Monday, May 24

reflection on mortification and ascetism

Today is the feast of Saint Simeon Stylite the younger and reading about this saint led me, in a round-about manner, to thinking about mortification and asceticism in general. This is a topic which, I shall admit, has piqued my curiosity for some time. There is a long and storied history of devout people who have suffered a myriad of self-inflicted injuries upon themselves for spiritual and/or religious reasons. Why? That is to say, to what end is this willful denigration of the body performed?

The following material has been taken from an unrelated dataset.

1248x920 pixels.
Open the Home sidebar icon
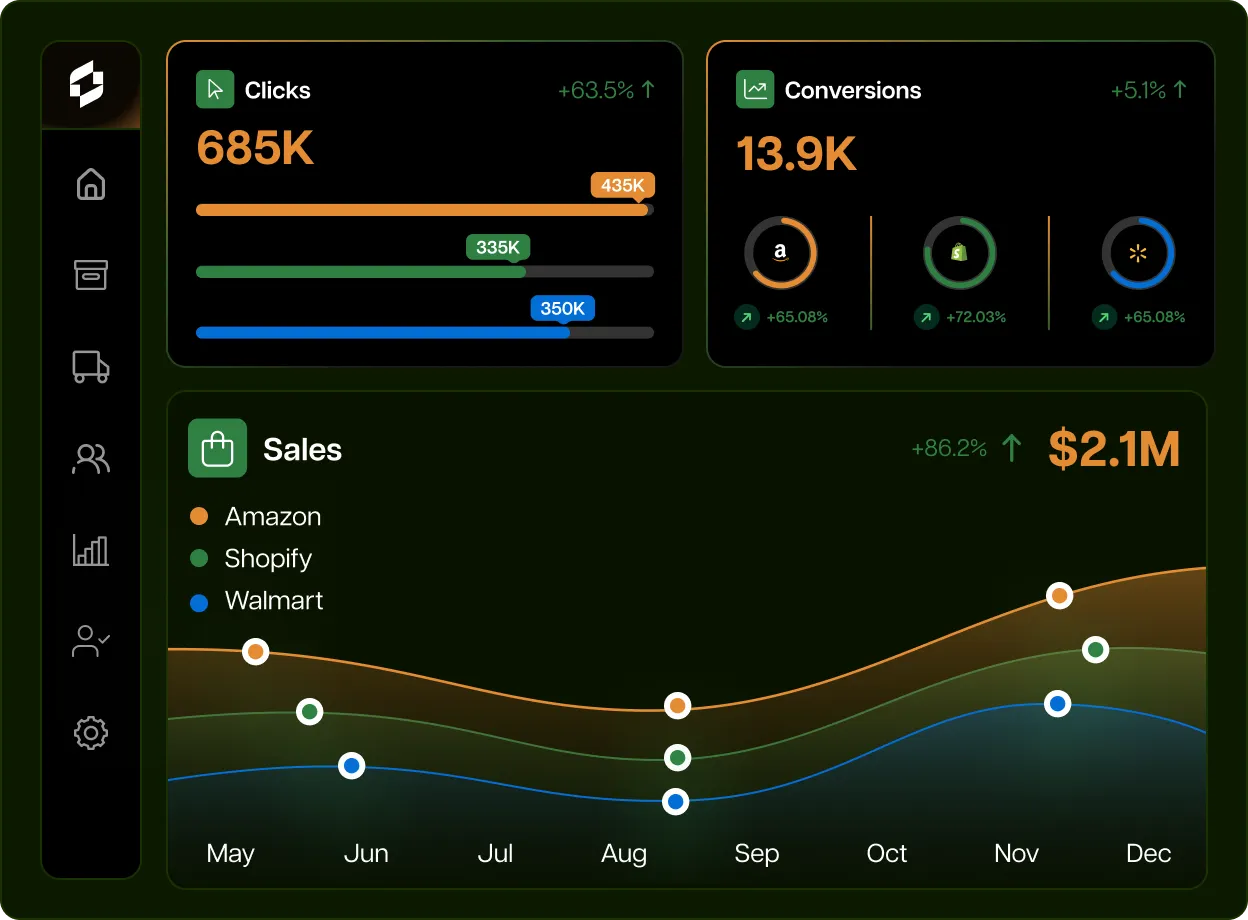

For certain Muslims, the act of mortification (zanjeer) is a way of publicly and symbolically mourning the death of their sects founder, Husayn ibn Ali. For some Christians, it is done for the purpose of absolution of perceived sin. For others, it is putting oneself in pain, distress, and discomfort for the purposes of achieving a closer relationship to the spiritual at the cost of their physical form. In the Christian tradition, it appears that the scriptural justification comes from Romans, Galatians and Colossians. What is of interest is that all three talk about how one should pursue the Spirit-filled life, rather than a life of the flesh.

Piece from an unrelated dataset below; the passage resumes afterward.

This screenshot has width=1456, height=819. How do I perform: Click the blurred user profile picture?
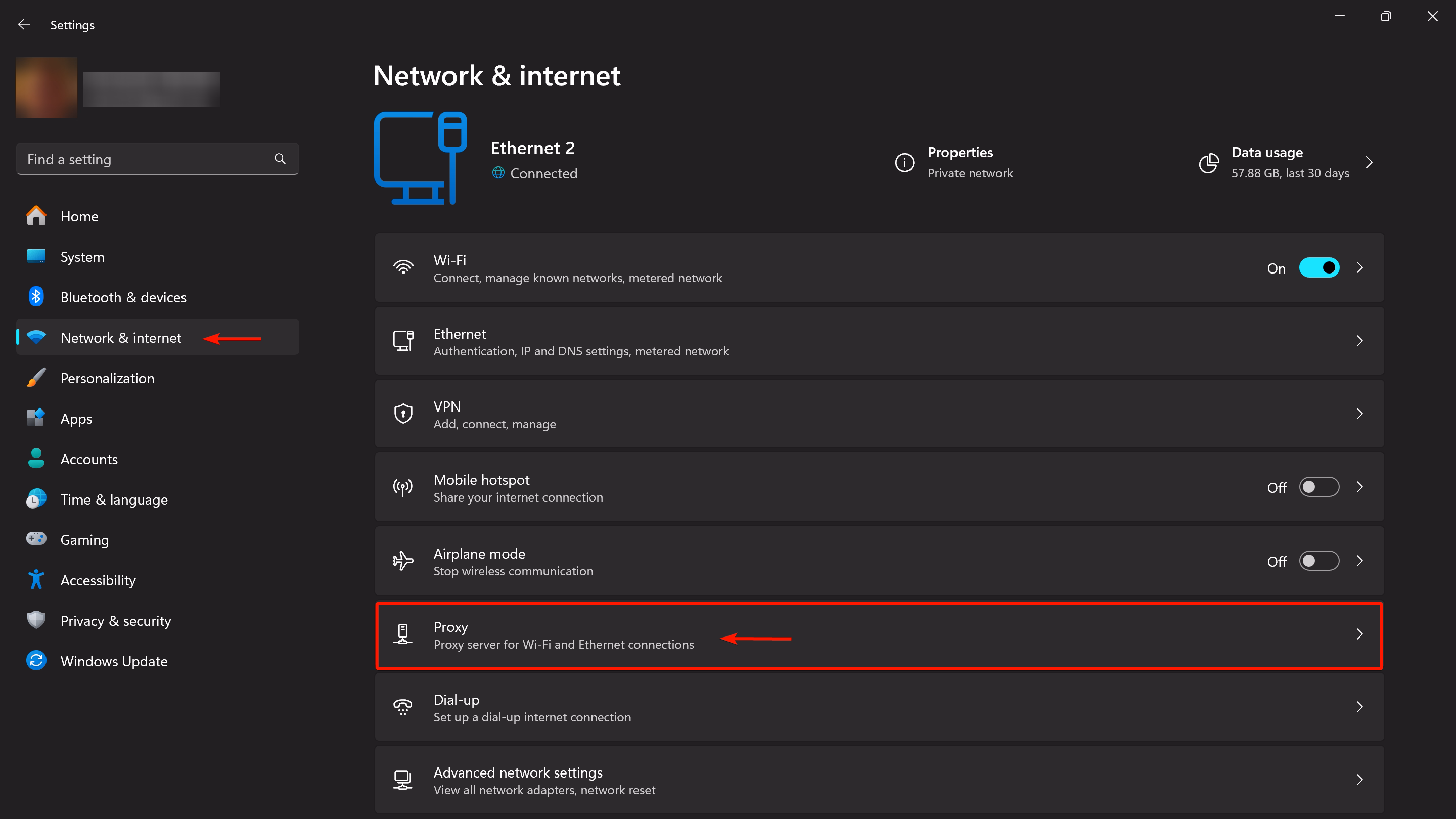pos(47,87)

That said, there is a substantive difference here between pursuing the spirit and denying the world. Recall, if you will, that James exhorts that pure religion is to help out those in their distress and to keep yourself unpolluted by the world (James 1:27) and it is Christ which prays for us, his disciples, to be not of the world though we are remain in the world(John 17:11-17).

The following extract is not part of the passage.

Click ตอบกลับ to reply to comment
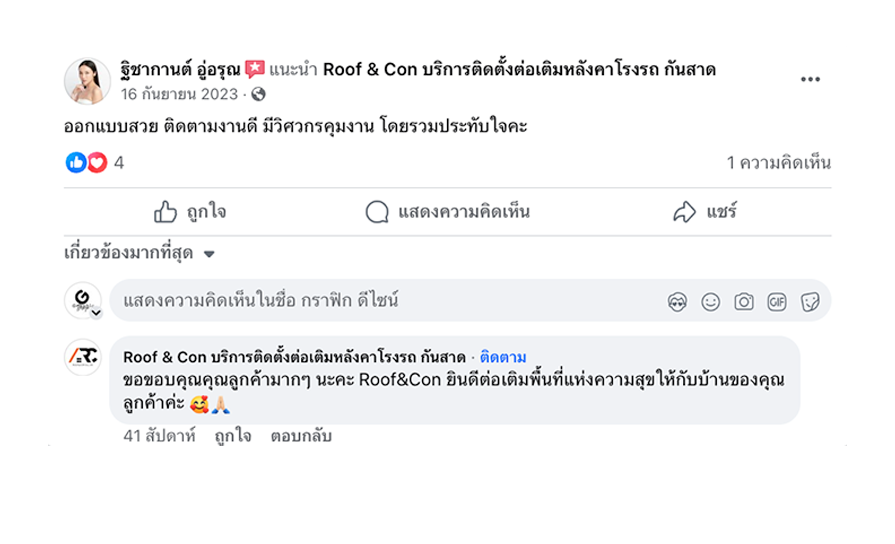 coord(300,436)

So where is the Divine in all of this ?

The whole of the earth is a place of wonder and beauty in which the fingerprints of the Pancreator can be seen. We cannot deny who and what we are, which is to say mortal creatures of flesh and blood and thought and emotion. We are created this way, all of us, in the image of the Divine. To strive for a more perfect union with the Divine is commendable and to discard those things which distract us from that pursuit is logical and reasonable. That is a cleansing process to remove ourselves from being of the World.

But to actively denigrate our bodies (whether by pharmacology or flagellation) dishonours the One who made it, desecrating the temple of the Holy Spirit, which is from the Divine (1 Cor 6:19). To purposely cheapen our physical form which is a gift from the Pancreator is no less of an error than to revel in the carnal pleasures.